The last thing Shane wanted to do was discuss his problems with a stranger, but since his sister had already hung out the family laundry, the least he could do would be to give Laura the straight facts.
“My mother had me when she was very young. My father died when I was eighteen, and two years later, she remarried off the reservation and went to live with her husband in southern California. Sage was born there. My mother brought her back to the ranch when she was four, and the two of them never left.”
“Sage said her father was mean,” Laura said.
“Our mother told us that,” Shane said shortly, a muscle tightening in his jaw. From the moment his mother had come home, he’d hated Bill Jennings, the man who’d become his stepfather.
Just as quickly, he’d come to love his little sister. The thought of Sage going to live with that man set his teeth on edge.
“Surely no judge would force a child to live with a man known to be abusive,” Laura said, her indignation clear in her voice.
“There’s no evidence of any abuse. When she lived with him, my mother never called the authorities, so there’s no record. And now she’s dead. The judge feels since Sage’s father has remarried, she’d benefit by having a woman to mother her.”

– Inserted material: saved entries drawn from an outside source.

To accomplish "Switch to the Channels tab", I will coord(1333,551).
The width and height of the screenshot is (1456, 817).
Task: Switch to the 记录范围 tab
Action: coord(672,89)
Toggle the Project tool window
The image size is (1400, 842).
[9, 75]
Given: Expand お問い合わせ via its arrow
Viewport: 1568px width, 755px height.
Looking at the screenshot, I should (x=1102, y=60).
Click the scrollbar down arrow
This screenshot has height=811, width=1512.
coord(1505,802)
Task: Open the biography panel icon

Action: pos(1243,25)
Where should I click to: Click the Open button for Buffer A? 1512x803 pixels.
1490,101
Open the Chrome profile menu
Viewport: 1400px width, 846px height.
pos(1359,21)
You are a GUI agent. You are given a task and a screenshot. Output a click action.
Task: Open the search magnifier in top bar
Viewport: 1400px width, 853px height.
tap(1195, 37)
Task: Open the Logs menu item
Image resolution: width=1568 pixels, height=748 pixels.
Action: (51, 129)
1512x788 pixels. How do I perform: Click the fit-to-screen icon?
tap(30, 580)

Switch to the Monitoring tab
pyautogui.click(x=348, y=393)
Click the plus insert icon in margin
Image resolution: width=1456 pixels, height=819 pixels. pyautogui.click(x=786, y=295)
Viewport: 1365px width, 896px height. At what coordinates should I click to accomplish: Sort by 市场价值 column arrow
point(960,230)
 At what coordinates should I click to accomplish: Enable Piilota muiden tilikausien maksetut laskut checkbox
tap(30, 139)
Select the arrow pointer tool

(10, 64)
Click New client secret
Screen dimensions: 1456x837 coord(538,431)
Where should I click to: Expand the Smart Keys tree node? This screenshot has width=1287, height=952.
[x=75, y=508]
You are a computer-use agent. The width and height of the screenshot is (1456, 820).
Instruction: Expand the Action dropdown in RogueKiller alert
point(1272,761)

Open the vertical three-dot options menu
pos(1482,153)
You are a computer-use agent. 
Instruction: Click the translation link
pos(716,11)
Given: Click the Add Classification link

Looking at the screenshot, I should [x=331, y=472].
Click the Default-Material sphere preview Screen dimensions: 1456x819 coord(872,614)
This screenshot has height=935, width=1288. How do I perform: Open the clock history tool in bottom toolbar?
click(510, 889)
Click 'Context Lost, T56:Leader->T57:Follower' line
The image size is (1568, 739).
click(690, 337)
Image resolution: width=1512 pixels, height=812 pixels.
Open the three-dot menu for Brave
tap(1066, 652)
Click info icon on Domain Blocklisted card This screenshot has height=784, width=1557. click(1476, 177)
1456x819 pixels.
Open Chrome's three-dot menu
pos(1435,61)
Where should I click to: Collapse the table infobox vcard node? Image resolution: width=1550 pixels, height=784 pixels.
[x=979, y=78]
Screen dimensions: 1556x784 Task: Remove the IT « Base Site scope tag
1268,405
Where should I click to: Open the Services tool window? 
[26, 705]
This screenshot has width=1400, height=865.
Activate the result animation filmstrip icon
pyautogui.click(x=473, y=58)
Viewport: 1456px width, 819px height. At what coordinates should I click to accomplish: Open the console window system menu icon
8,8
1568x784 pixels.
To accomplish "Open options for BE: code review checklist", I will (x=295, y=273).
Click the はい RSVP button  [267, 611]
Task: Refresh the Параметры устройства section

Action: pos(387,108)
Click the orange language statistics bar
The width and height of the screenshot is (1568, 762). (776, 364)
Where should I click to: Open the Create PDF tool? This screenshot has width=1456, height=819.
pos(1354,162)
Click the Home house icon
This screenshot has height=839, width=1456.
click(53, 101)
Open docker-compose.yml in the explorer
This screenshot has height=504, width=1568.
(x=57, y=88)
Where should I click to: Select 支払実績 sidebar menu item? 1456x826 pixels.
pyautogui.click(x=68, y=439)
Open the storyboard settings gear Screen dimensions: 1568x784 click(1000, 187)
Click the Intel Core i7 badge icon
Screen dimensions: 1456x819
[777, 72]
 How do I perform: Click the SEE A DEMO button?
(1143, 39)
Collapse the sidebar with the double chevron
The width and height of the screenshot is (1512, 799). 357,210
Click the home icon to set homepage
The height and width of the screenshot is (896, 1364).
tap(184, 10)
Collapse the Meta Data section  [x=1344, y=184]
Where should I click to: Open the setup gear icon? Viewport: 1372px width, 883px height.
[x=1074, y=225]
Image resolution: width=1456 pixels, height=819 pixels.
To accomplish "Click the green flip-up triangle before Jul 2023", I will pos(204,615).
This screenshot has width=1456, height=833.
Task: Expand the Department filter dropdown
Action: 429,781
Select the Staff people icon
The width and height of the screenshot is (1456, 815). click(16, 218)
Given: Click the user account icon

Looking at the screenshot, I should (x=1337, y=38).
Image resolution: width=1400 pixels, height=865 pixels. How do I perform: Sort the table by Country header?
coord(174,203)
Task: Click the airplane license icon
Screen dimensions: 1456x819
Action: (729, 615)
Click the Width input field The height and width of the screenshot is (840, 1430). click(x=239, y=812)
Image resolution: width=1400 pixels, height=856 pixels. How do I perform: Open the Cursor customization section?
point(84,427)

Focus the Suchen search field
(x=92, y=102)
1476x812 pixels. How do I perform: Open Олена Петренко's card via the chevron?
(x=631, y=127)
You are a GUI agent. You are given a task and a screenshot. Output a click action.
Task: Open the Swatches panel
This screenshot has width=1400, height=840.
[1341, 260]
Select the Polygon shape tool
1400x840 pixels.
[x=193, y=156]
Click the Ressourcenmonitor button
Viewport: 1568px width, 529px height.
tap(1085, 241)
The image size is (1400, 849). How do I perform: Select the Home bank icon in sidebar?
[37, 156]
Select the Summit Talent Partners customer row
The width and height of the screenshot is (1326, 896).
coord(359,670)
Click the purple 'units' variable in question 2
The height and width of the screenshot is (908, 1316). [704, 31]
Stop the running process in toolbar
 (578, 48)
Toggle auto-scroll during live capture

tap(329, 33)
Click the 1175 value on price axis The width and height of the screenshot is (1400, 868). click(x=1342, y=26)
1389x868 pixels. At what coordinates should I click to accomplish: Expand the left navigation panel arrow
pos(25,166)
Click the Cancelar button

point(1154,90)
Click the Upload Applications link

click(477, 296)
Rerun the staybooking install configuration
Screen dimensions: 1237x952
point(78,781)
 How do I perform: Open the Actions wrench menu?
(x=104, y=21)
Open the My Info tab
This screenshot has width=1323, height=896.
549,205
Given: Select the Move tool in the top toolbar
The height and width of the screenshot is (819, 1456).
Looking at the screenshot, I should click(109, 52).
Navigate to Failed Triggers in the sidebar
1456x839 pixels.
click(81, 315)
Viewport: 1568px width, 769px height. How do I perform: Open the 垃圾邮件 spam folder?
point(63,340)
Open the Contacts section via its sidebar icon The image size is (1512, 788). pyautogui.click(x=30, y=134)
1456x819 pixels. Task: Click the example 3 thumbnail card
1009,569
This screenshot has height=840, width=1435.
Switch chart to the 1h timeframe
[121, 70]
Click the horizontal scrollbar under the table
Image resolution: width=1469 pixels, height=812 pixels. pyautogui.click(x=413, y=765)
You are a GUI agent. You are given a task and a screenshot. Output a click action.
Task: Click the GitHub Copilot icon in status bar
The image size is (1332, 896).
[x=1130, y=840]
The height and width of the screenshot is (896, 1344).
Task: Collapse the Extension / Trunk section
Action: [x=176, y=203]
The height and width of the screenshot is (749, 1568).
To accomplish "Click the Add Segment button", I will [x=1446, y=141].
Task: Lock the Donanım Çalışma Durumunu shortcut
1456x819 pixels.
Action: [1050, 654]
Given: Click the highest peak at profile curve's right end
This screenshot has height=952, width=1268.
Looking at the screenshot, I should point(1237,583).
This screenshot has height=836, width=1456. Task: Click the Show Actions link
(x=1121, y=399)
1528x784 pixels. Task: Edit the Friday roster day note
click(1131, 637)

Laura didn’t speak for a while. “Forgive me if I’m getting too personal,” she said at last. “I can’t help but be concerned about Sage’s future. If the judge seems to think Sage needs a woman’s influence, isn’t there someone you know that you could marry? Surely the judge wouldn’t favor moving Sage then.”
He scowled. “Marriage is out. It’s not for me.”
To his surprise, she nodded. “I understand because I never intend to marry myself. Still, you might come to some kind of accommodation—I suppose it might be called a marriage in name only—to satisfy the judge. Once he rules in your favor, after a time the marriage could be dissolved.”